[[ Data shown, beginning ]]
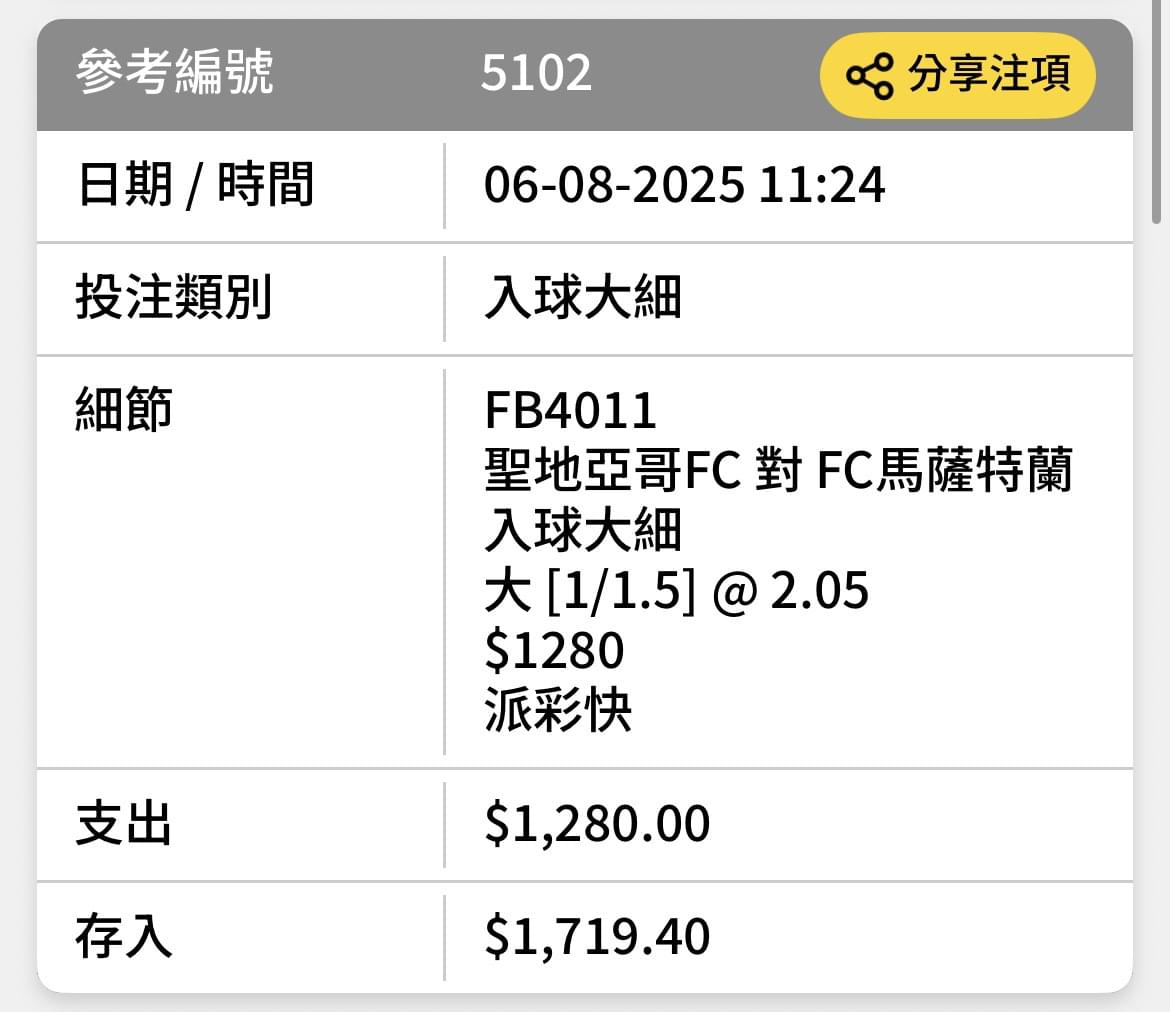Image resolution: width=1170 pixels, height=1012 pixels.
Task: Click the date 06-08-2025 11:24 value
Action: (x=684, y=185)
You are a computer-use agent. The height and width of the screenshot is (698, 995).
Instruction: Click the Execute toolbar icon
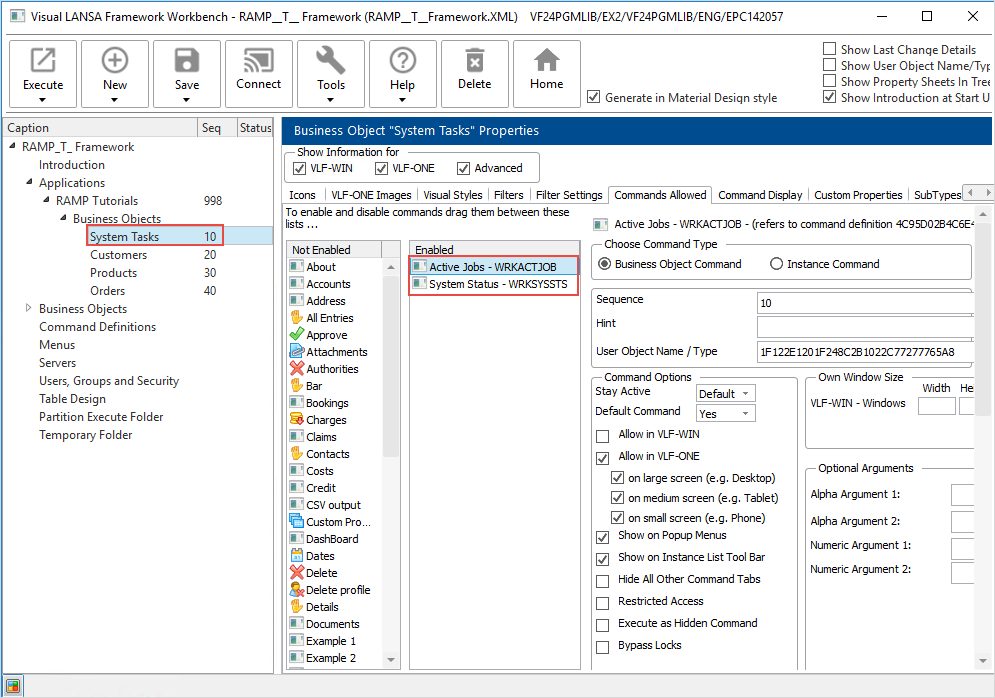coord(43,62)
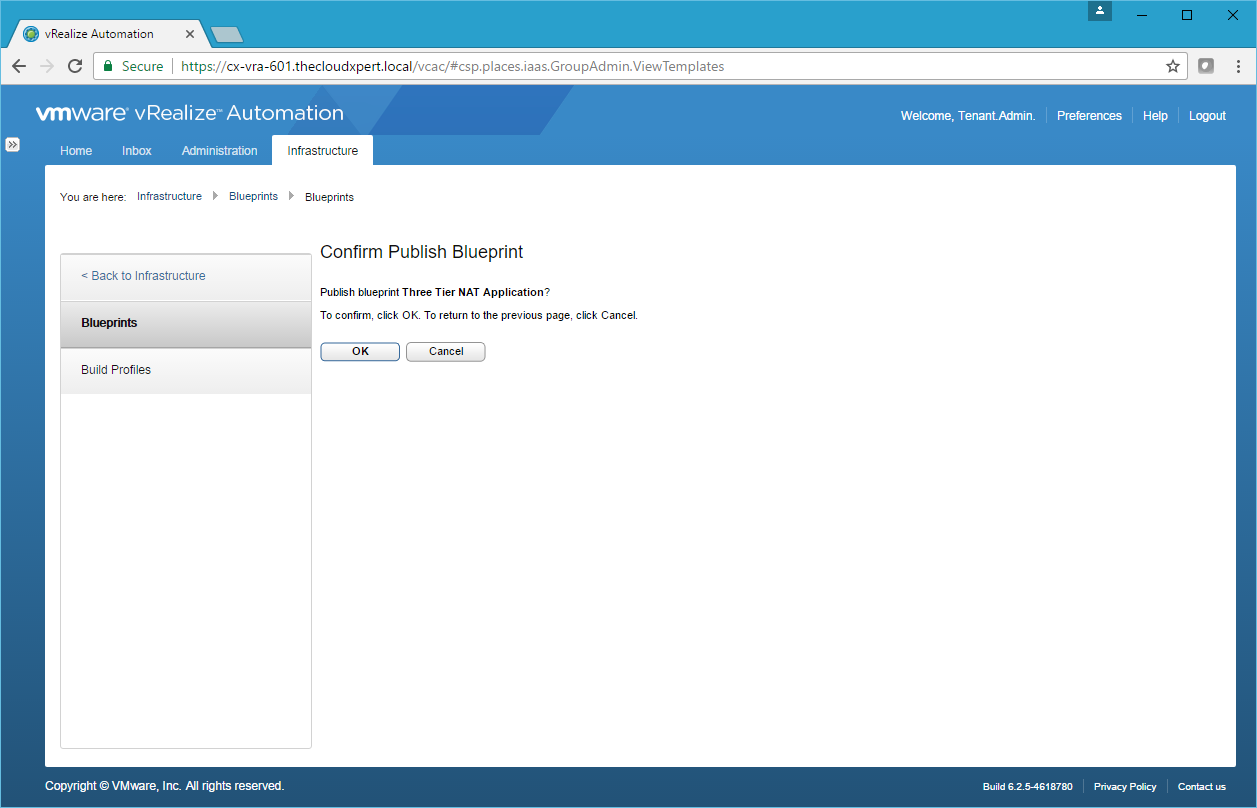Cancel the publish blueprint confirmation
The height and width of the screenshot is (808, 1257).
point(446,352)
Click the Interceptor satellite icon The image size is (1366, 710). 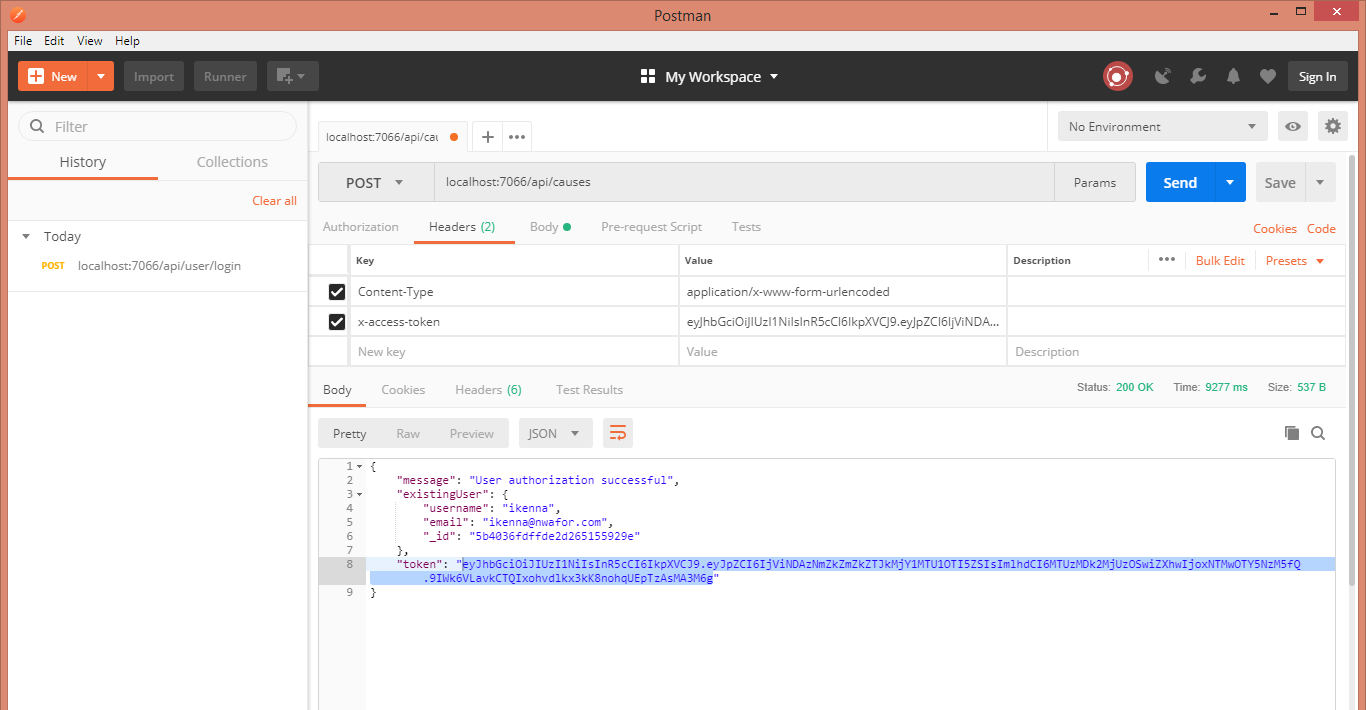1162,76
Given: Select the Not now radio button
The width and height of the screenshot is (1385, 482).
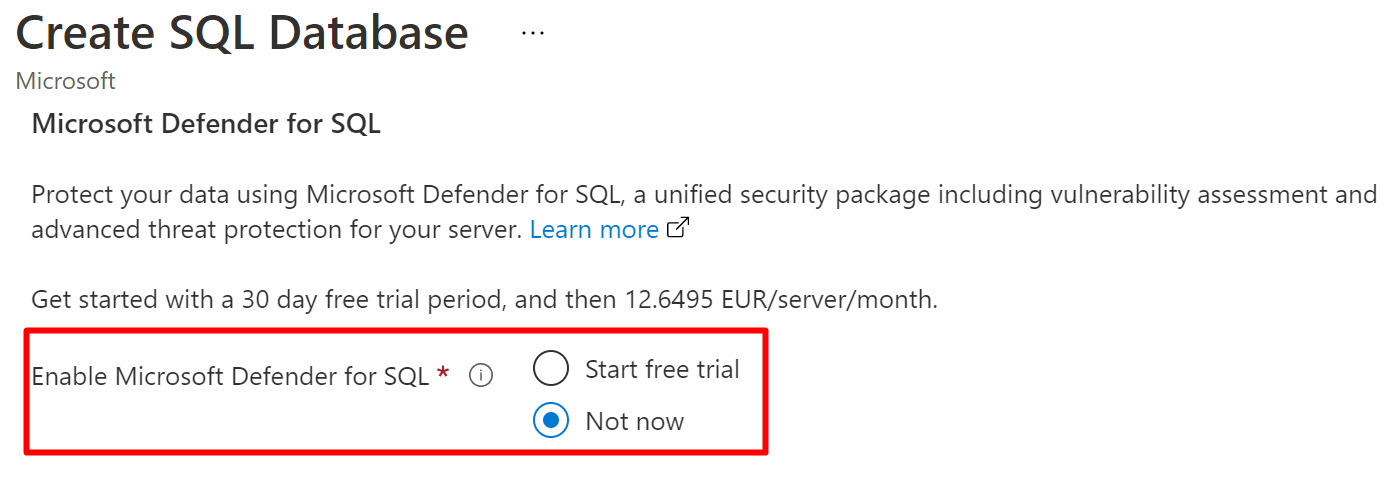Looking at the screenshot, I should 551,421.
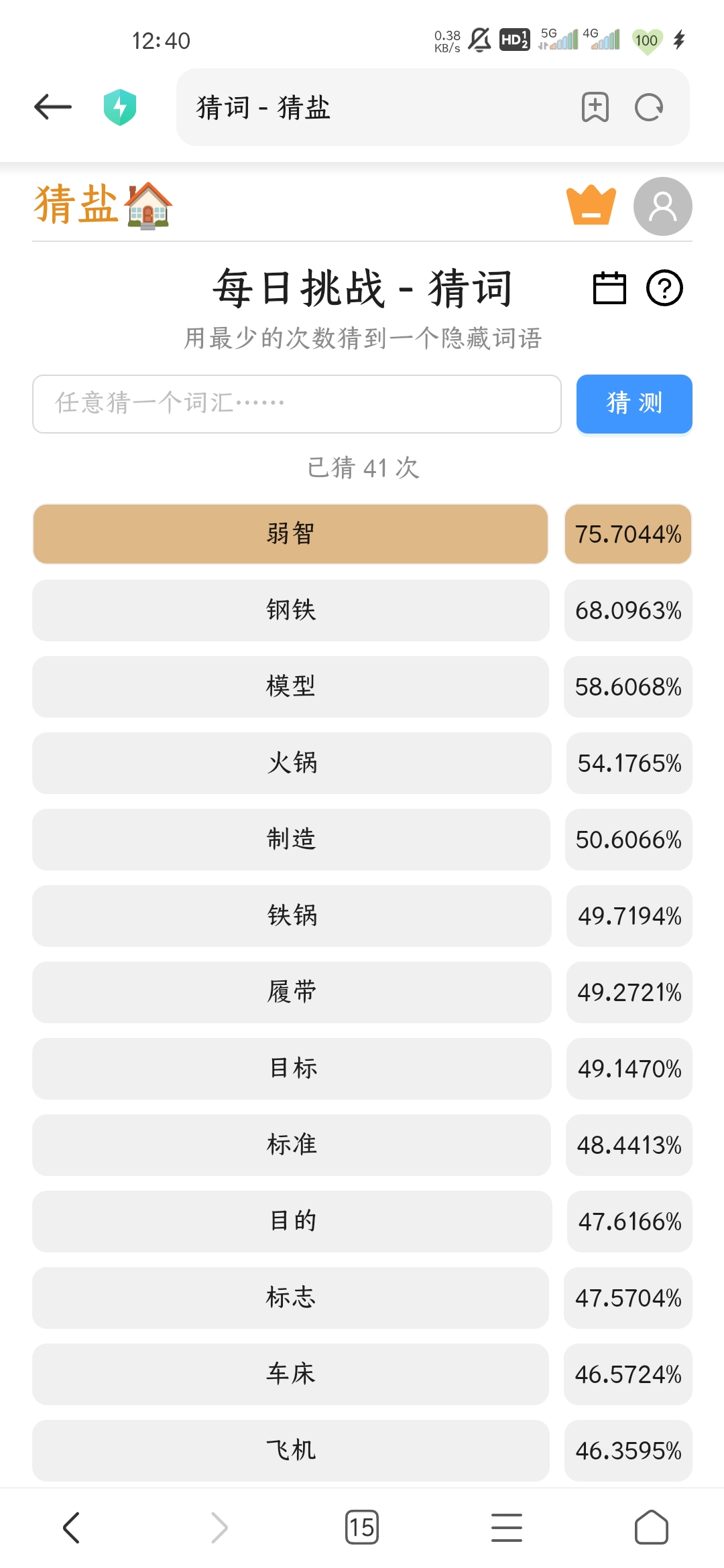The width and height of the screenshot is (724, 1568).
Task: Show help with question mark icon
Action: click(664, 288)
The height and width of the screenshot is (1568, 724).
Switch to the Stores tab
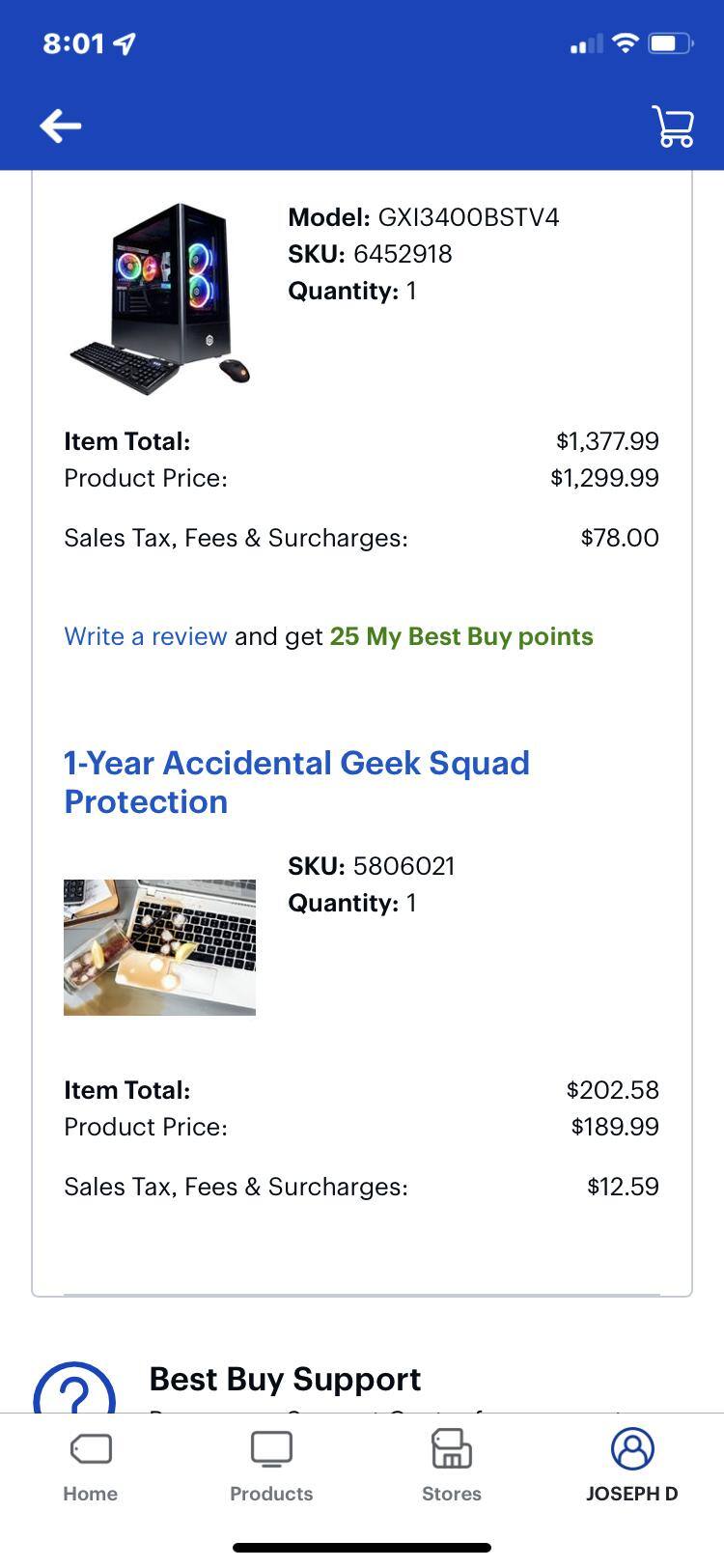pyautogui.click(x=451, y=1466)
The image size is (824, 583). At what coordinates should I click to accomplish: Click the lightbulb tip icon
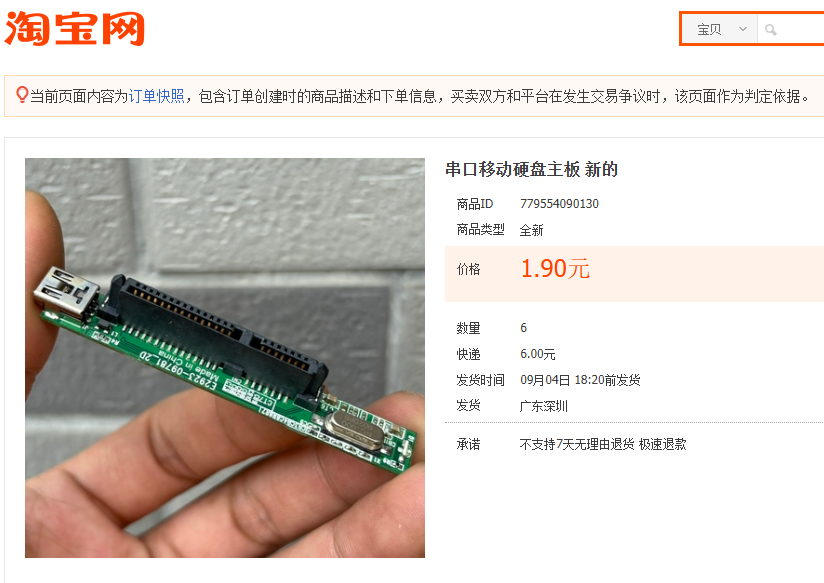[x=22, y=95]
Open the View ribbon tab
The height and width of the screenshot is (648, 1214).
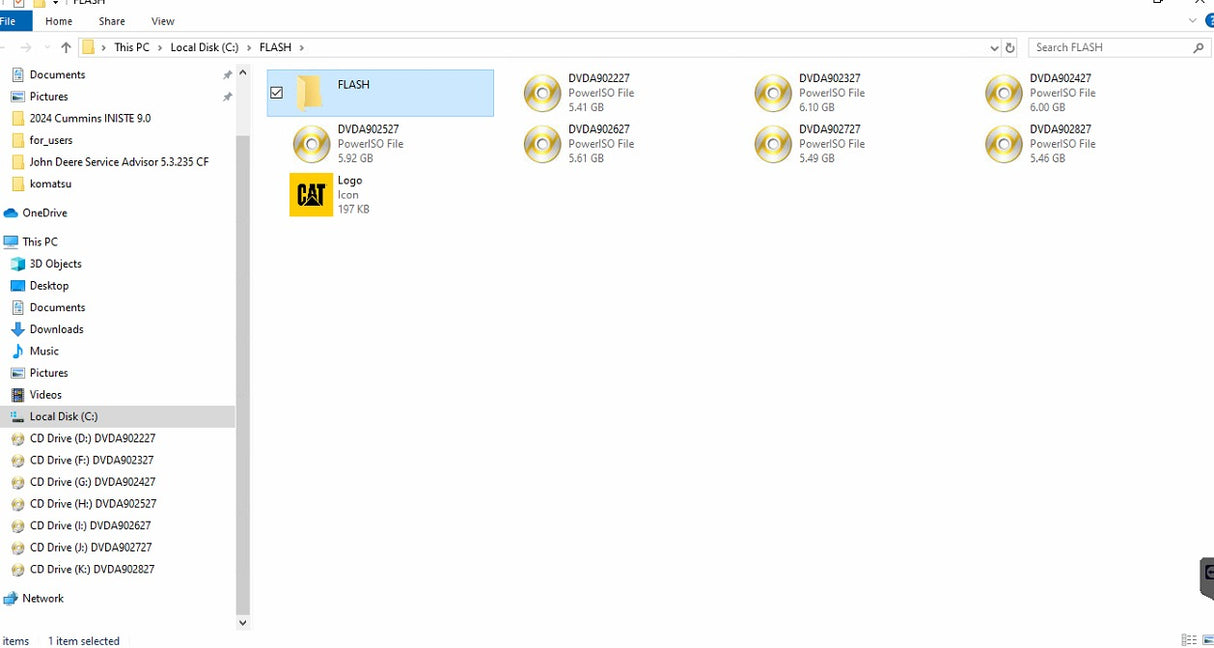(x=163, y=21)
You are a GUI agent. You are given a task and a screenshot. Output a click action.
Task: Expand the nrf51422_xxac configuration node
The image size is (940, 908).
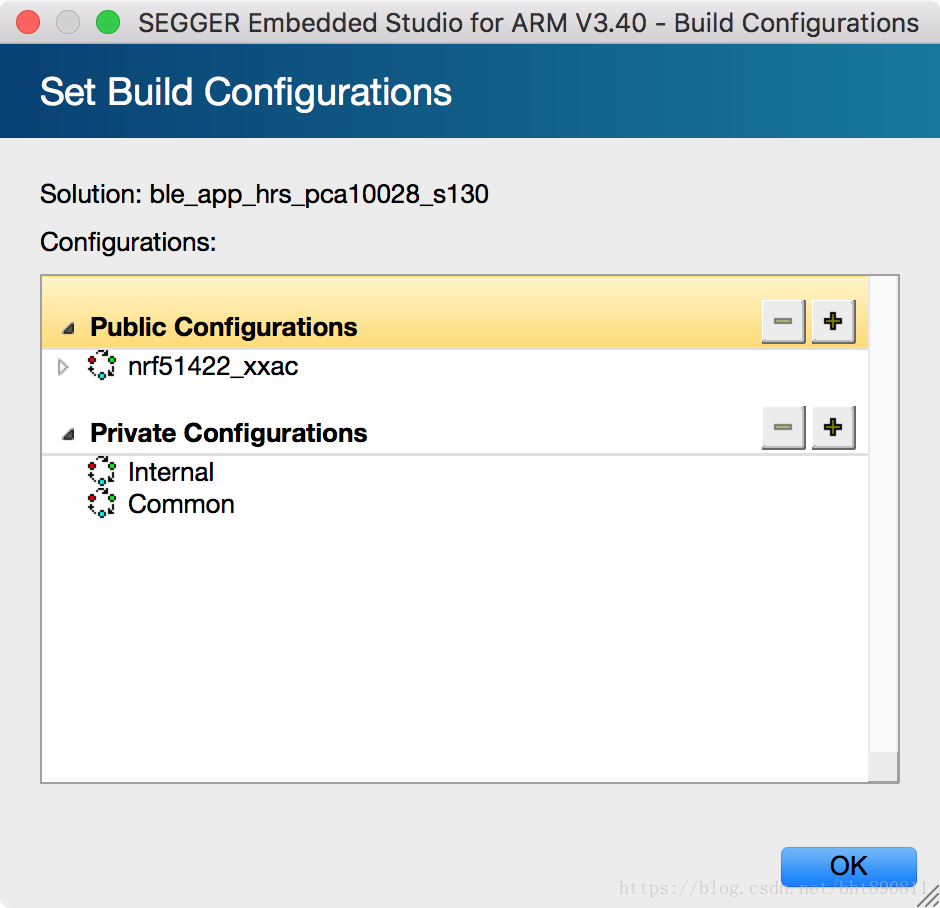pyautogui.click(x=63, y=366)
[[ Data shown, end ]]
§ **Instructions to follow**
Copy out, exactly and without pictures, each line from the one containing "Given: Select the Not now radio button" through the final line of the entries, both ends included.

§ **Solved exercise**
Given: Select the Not now radio button
The width and height of the screenshot is (1385, 482).
Looking at the screenshot, I should 551,421.
The width and height of the screenshot is (724, 1568).
Task: Show help with question mark icon
Action: click(664, 288)
The height and width of the screenshot is (1568, 724).
Switch to the Stores tab
pyautogui.click(x=451, y=1466)
The image size is (824, 583). At what coordinates should I click to accomplish: Click the lightbulb tip icon
[x=22, y=95]
Open the View ribbon tab
The height and width of the screenshot is (648, 1214).
(x=163, y=21)
You are a GUI agent. You are given a task and a screenshot. Output a click action.
Task: Expand the nrf51422_xxac configuration node
The image size is (940, 908).
pyautogui.click(x=63, y=366)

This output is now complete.